Trató de serenarse y de tomar distancia. Se levantó de la silla y se asomó al balcón. Era una mañana clara y soleada. Cerró los ojos y dejó que el viento de poniente bañase su rostro, sintiendo la caricia fresca en todos sus poros. Luego bajó la mirada hacia la calle. Escuchó el trasiego bullicioso de la ciudad.

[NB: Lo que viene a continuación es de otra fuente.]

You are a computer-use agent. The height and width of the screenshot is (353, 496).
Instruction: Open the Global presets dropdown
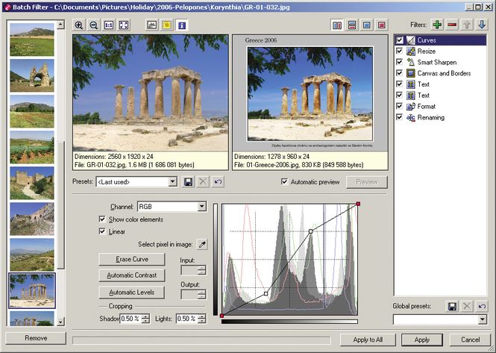point(482,319)
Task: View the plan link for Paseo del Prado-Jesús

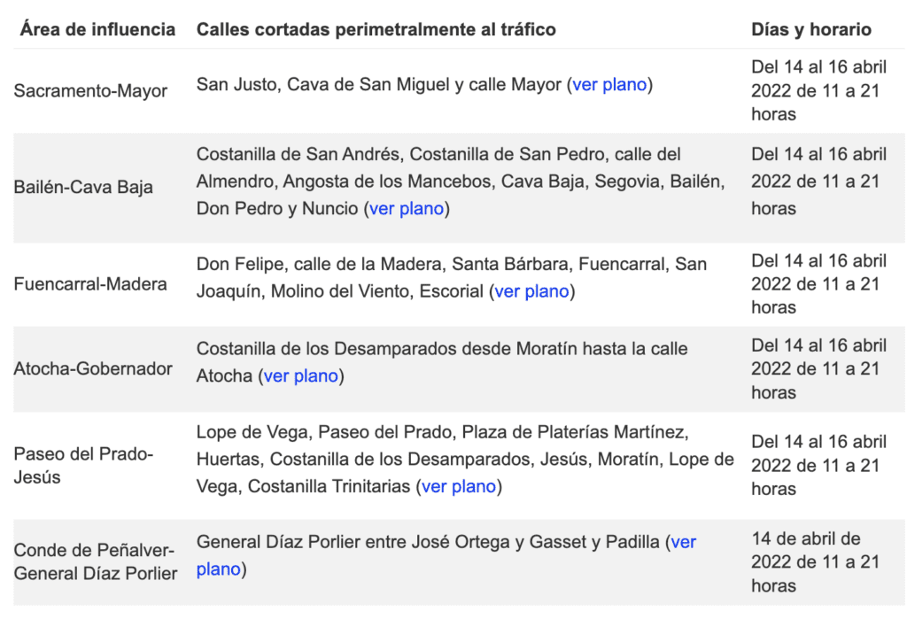Action: (459, 486)

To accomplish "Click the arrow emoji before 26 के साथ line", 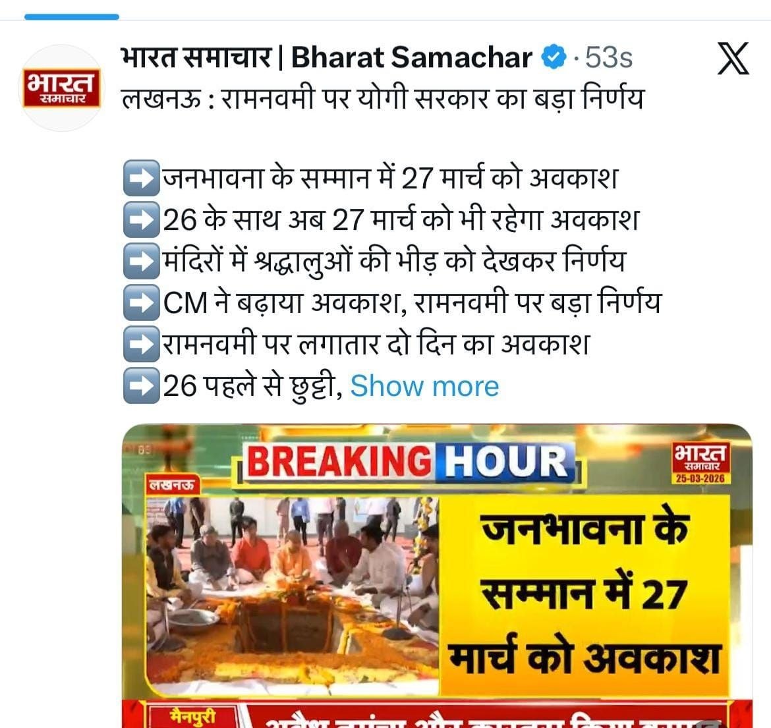I will [x=142, y=219].
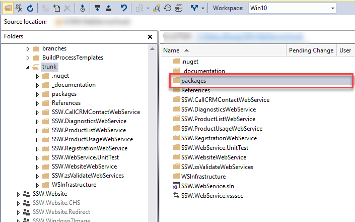Toggle the Folders tree pane button
The height and width of the screenshot is (222, 355).
[x=9, y=8]
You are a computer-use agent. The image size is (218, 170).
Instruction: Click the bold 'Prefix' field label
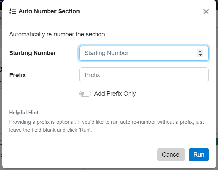(x=17, y=75)
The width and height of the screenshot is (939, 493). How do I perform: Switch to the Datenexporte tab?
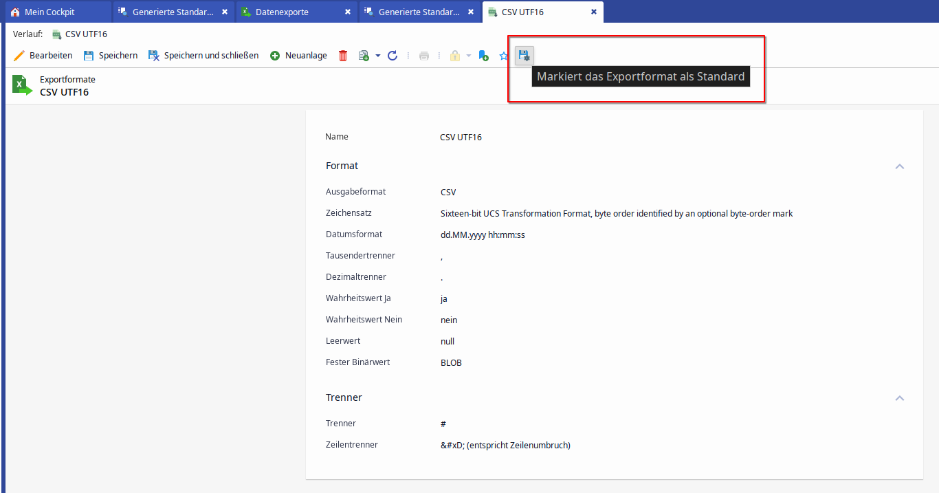[281, 12]
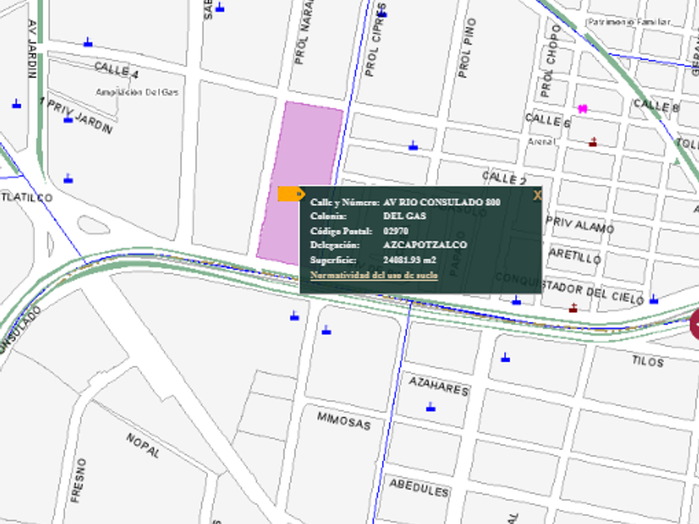Click dark red marker below Conquistador del Cielo
The width and height of the screenshot is (699, 524).
coord(573,309)
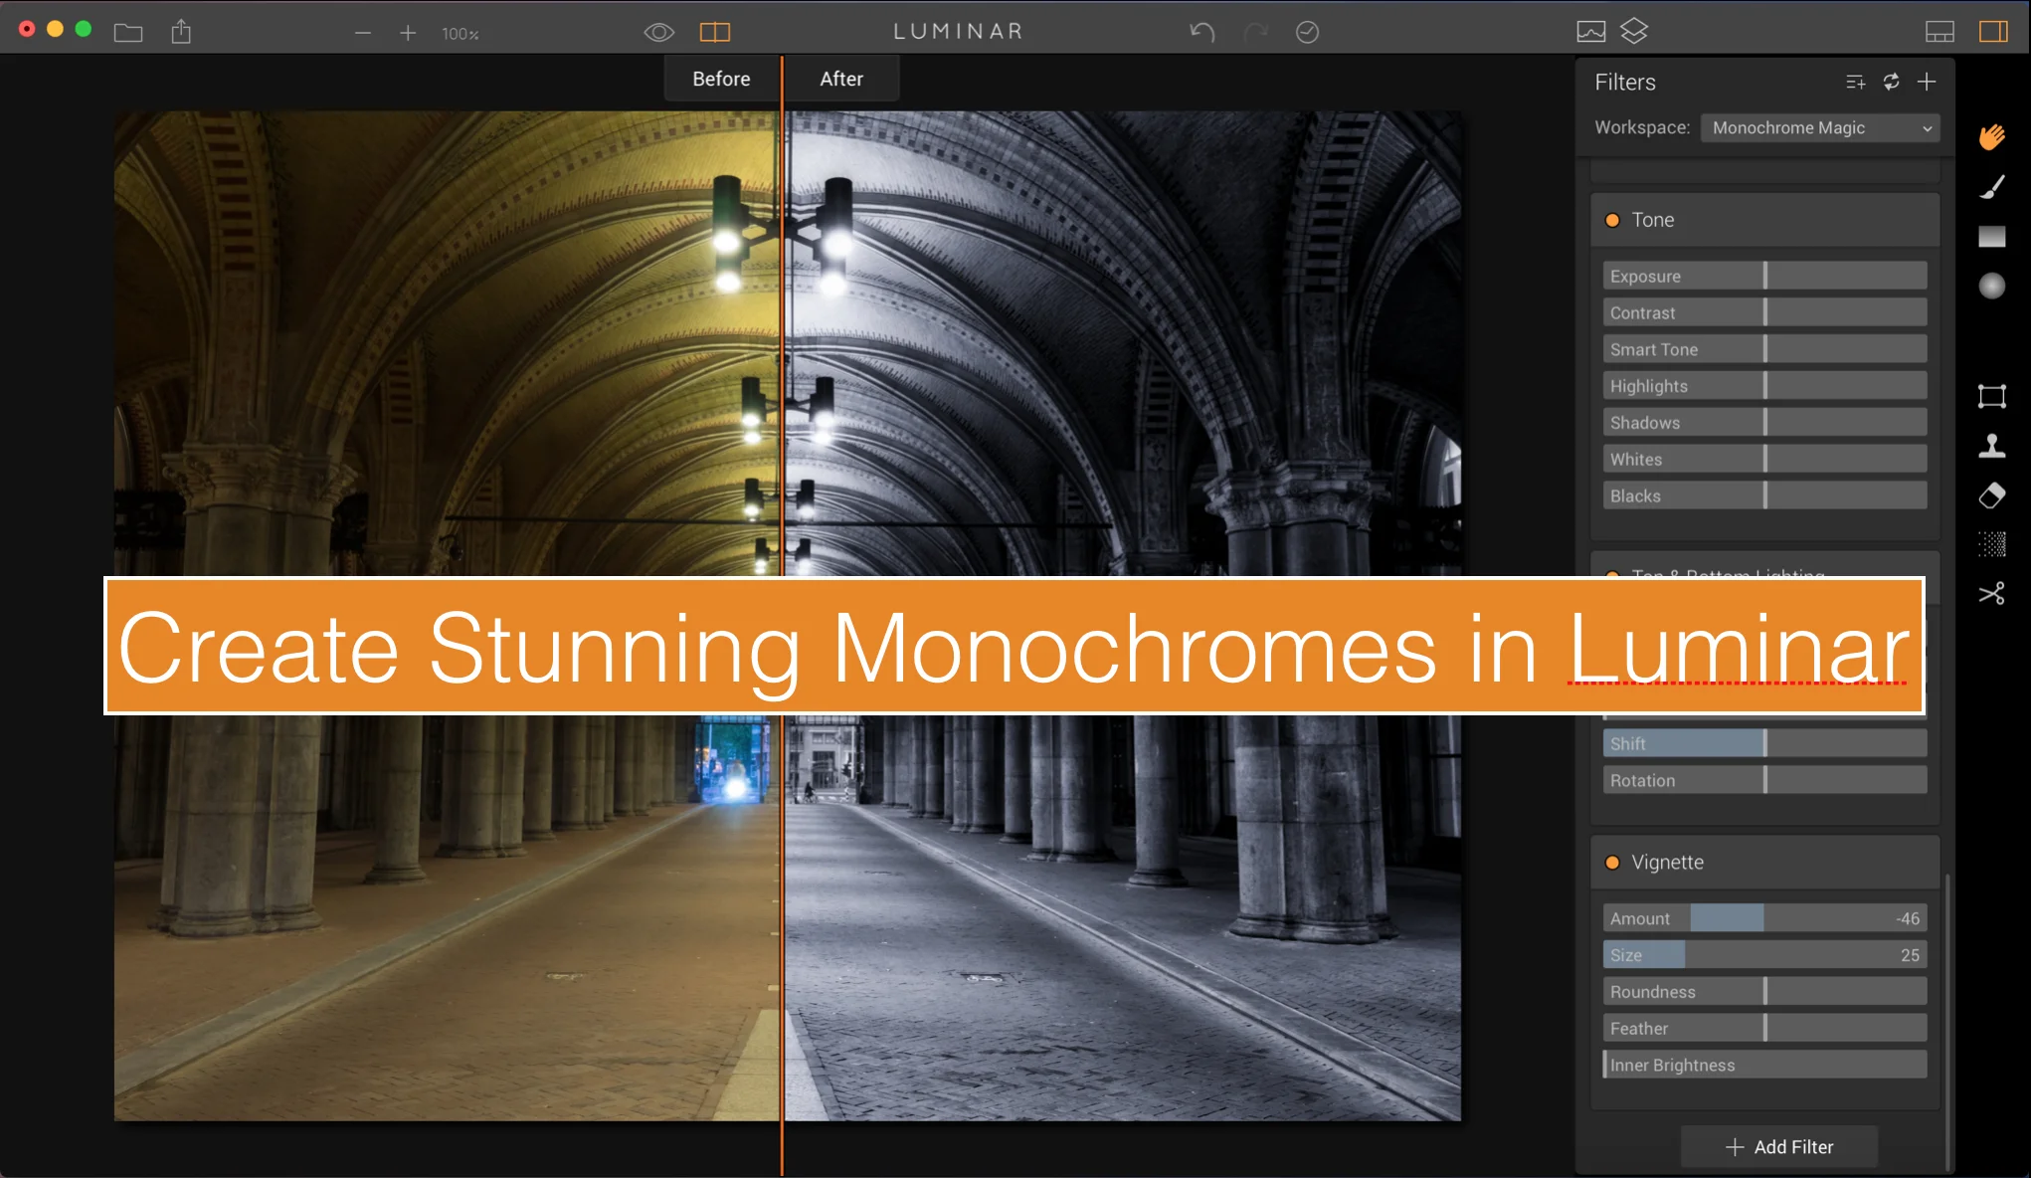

Observó a los transeúntes por las aceras de la arteria principal; vio a mujeres solas, y también a otras acompañadas de hombres que le daban la mano, que las cogían del hombro, o que simplemente caminaban a su lado; vio a parejas, algunas de ellas enredadas en conversaciones banales, y otras calladas, como si no tuviesen nada que decirse, o ya se lo hubiesen dicho todo en la vida; vio a ancianos desvalidos que a duras penas eran capaces de caminar, como si cada paso fuese el último capaz de dar; vio a hombres que deambulaban perdidos, hablando para sí, dándose y quitándose razón en soliloquios ininteligibles; vio a chavales corriendo por la plaza, ajenos a los avatares que el futuro les pudiese deparar, inconscientemente felices; vio al mendigo pidiendo en la entrada del supermercado con el muñón al descubierto, apelando a la caridad y a la buena conciencia de los que salían cargados con bolsas de comestibles; vio a padres que asían de la mano a niños que saltaban alegres, o en cambio protestaban remolones; vio a hombres y mujeres que empujaban carritos de bebé y hacían muecas y carantoñas y producían sonidos guturales ininteligibles, ajenos a lo que pasase a su alrededor, como si toda su existencia vital se concentrase en las minúsculas piernecitas que pataleaban y sobresalían por encima del capazo; fue observando las gentes, tan distintas y tan iguales a la vez, aquí y en todos los lugares del mundo.


Se sentó delante del ordenador y empezó a escribir. Escribió sobre seres anónimos, sobre hombres y mujeres que son capaces de construir otras vidas, otros seres por los que se vive, se lucha, se sufre, y a veces se muere. Y las palabras manaron a borbotones.